Patricia looked her husband straight in the face. Then she said deliberately: “You don’t know much about women, old thing. Alice is madly in love with the Colonel. She’d no more dream of letting another man kiss her than,” a pause “I should.” She marched out of the room, gold head high.
“I wonder what’s worrying Pat?” thought Peter as he picked a small cigar from the box on the mantelpiece; took up his “Manual of Field Engineering,” and began to study section 39, Cover for Artillery.
§ 4
Nevertheless, Patricia enjoyed those weeks at Brighton, the surreptitious rides on government horses provided by Torrington, the occasional visits to “morning stables,” the talks with Alice, the convivial tea-parties at her own flat.
One by one, she grew acquainted with most of Peter’s brother officers; with Lodden, always irascible, querulous, good-natured but utterly lacking in self-control; with the semi-invalid but still bloodthirsty Torrington; with “Brat” Archdale and horsy Hutchinson; with the ever-twinkling Pettigrew and his particular pal Conway, a riotous black-haired six-foot fellow from the Federated Malay States who used to say, “Believe me, Mrs. P.J., we’ll make that husband of yours see life before we’ve done with him.”
Good days! and even when the Brigade moved out to Shoreham, the good days continued. Patricia used to motor over in the Crossley, sometimes with Alice (who stayed on alone in Brighton), or the children, sometimes by herself. Gunner Horne and his unclean brother cooks knew her; would bow to her judgment on such abstruse points as the using-up of soup-bones in the big copper of the Officers’ Mess Hut. (For the hutments had been built at last: Shoreham Camp was a by-word no longer.) Mr. Black, the keen little wax-moustached Regimental Sergeant Major, knew her too; and Sergeant Murgatroyd, the enormous Rough Rider with the worsted spur on his arm; and Bombardier Pink, a trusty grizzled old Yorkshireman, who supervised the fodder as if it were pure gold.
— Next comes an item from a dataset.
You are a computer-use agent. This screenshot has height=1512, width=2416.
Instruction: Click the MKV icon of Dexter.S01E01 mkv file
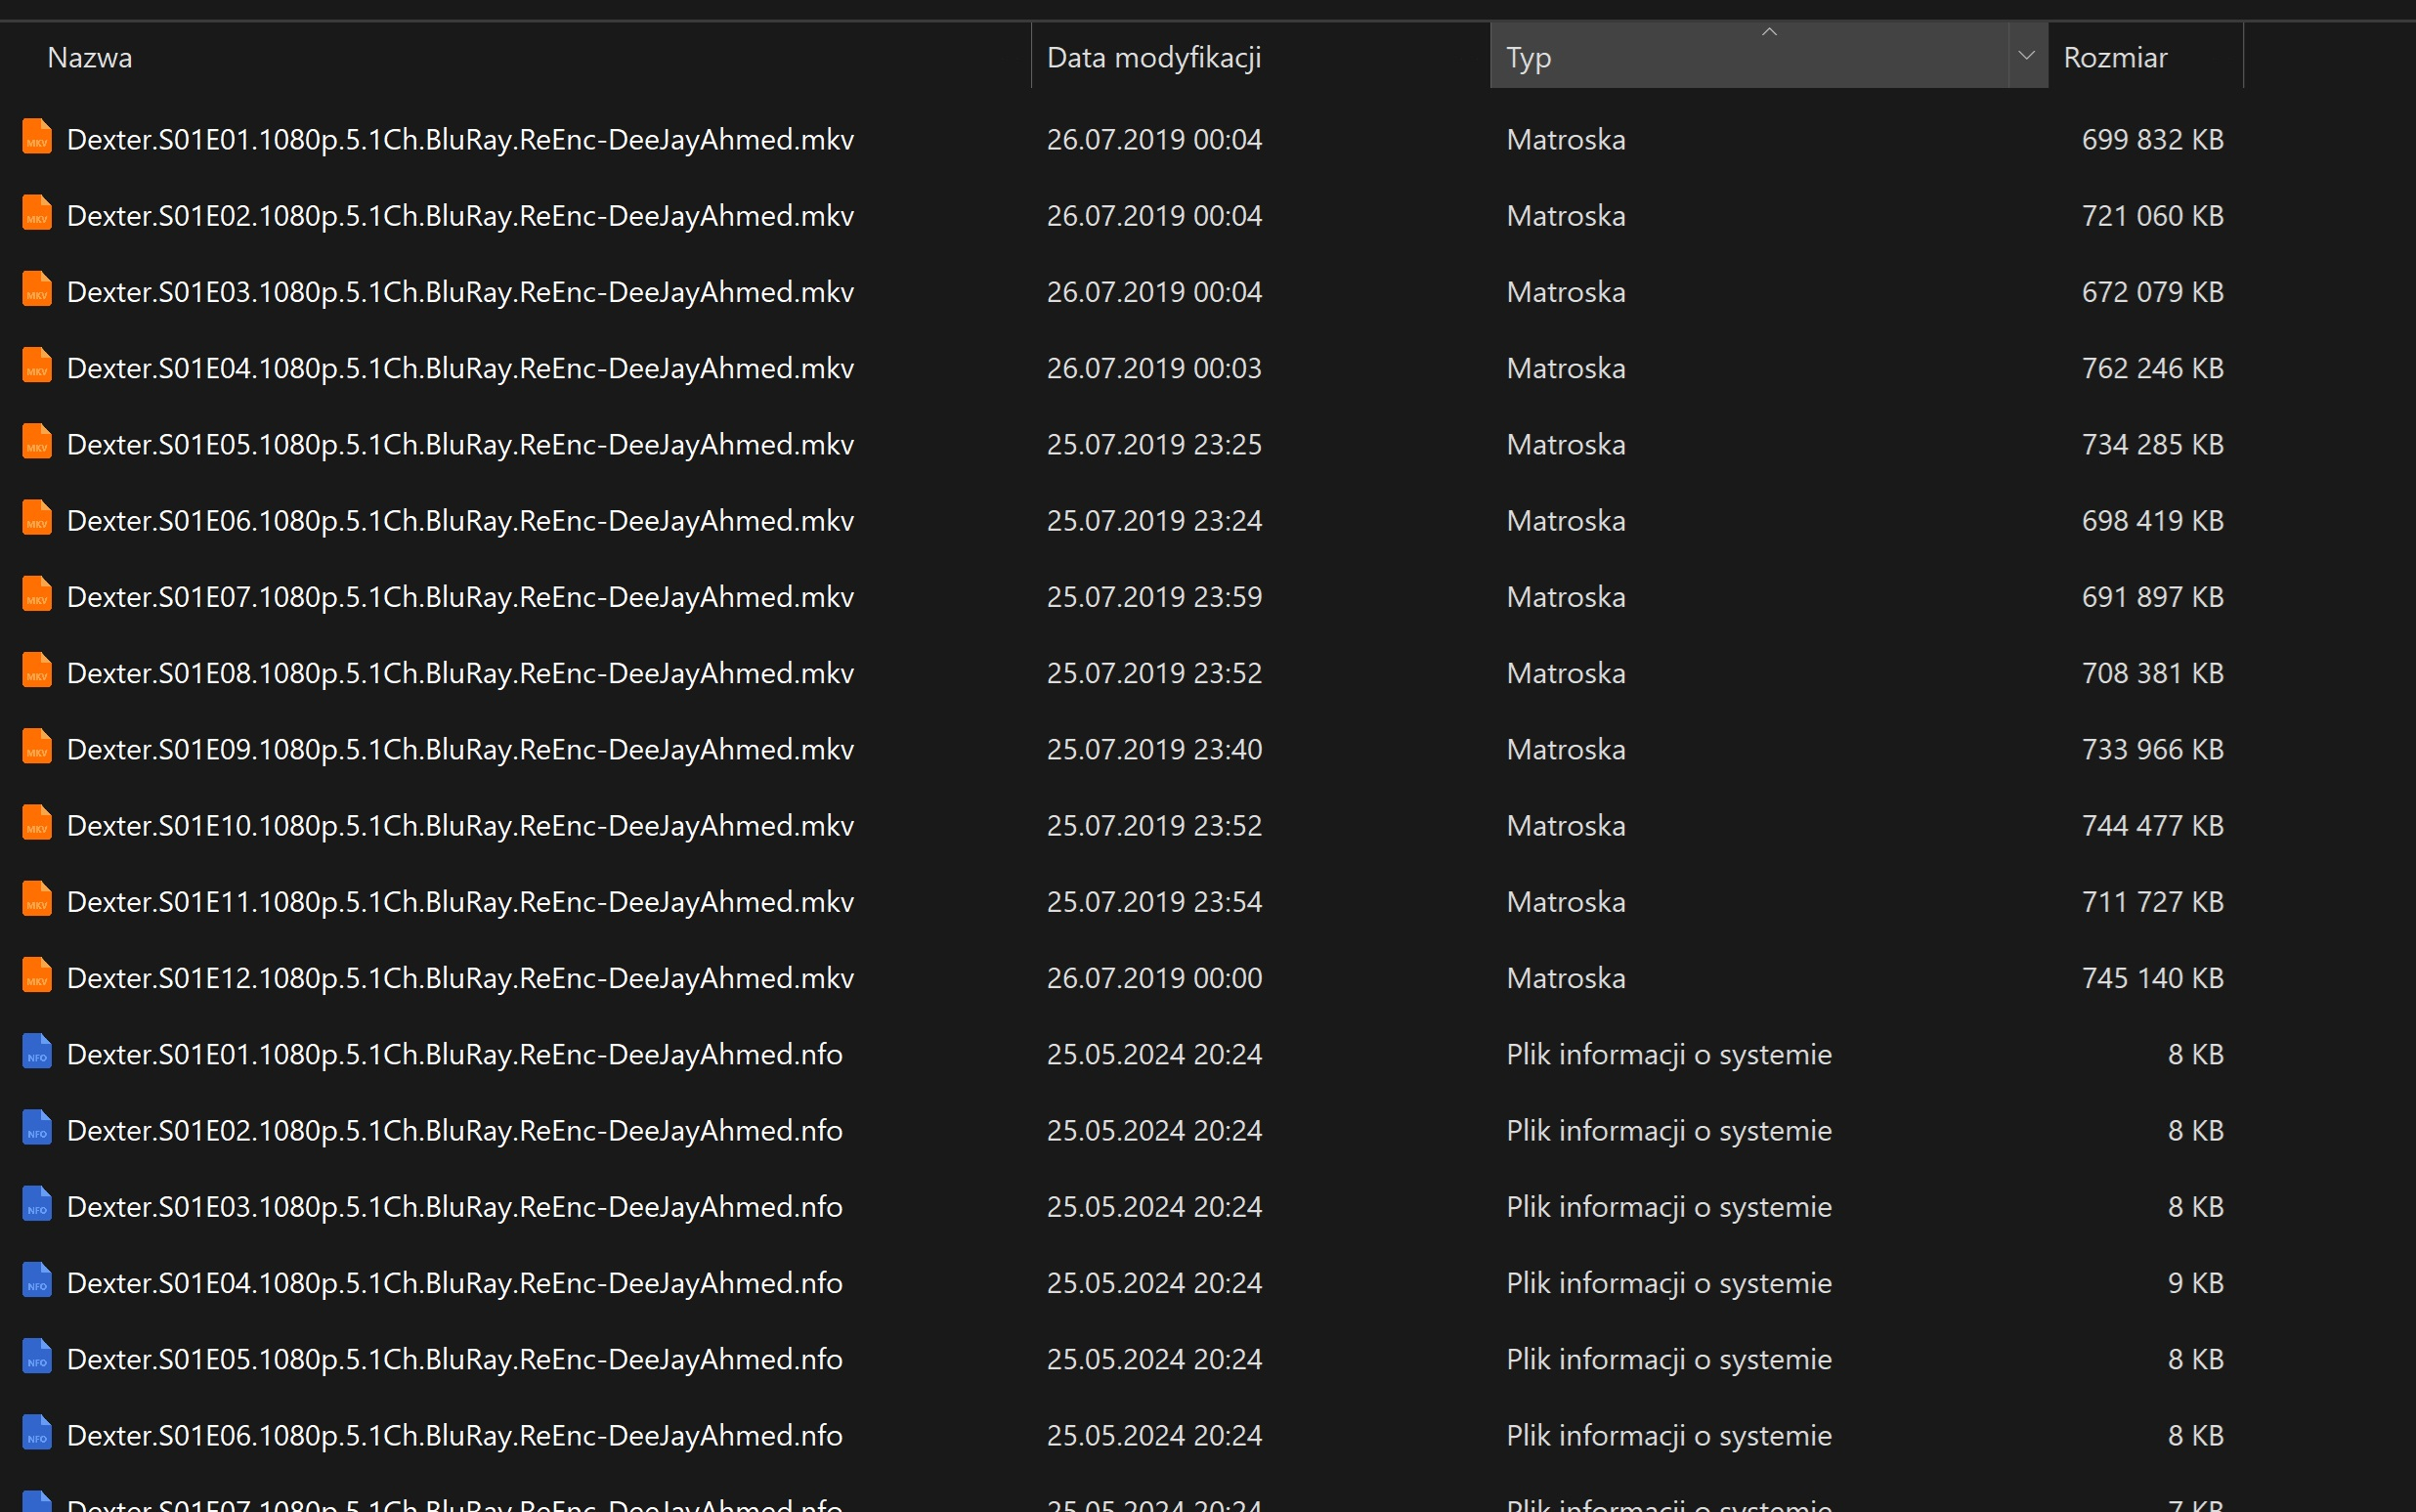point(37,137)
By now, nearly half the horses had been decanted, protesting vigorously, at Shoreham Siding; were picketed out in long lines on the flat ground below the hutments: and Patricia grew to love those sounds no horse-soldier ever forgets—the whickering and the whinnying which follows the command “Feed,” the tossing of head-collars and stamp of hooves on turf as nose-bag slings are slid over laid-back ears; the deep snuffle of nostrils as muzzles plunge to corn.
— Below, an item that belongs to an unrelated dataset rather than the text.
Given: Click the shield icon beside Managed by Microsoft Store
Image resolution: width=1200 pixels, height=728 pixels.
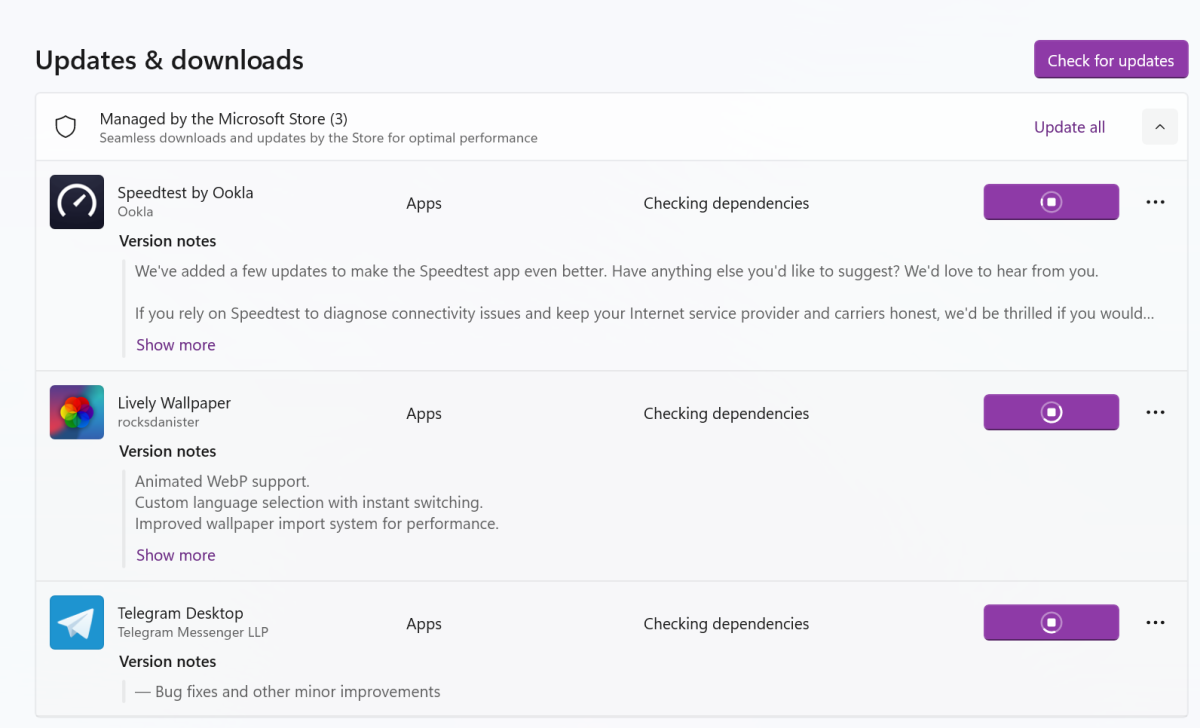Looking at the screenshot, I should click(66, 127).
Good days indeed! For already the formless mob which Stark had led out from billets in Brighton took shape under his hand. Harness began to arrive, and water-carts, and dark-green limbered wagons that stood ranged orderly in the still gunless gun-park. The Ammunition Column, that sink whereto all batteries sent their least efficient, had been formed; and a sleepy regular Major named Billy Williams, with moustaches like Harry Tate and an astounding capacity for bottled Bass, put in charge of it. Lodden, alternately bullying and apologizing to his subalterns—Brat Archdale and a wild young Irishman called O’Grady—commanded “A” Battery: Torrington, V.C. with Pettigrew and Straker adoring at his heels, “B”: Reggie Conway and the silent Merrilees, still lorded it over a captainless “C”: while “Don” Battery, usually known from its three juniors, Hutchinson, Hall and Halliday, as the “three H affair,” still awaited a master—by general prophecy, Bromley, then away on his gunnery-course at Larkhill.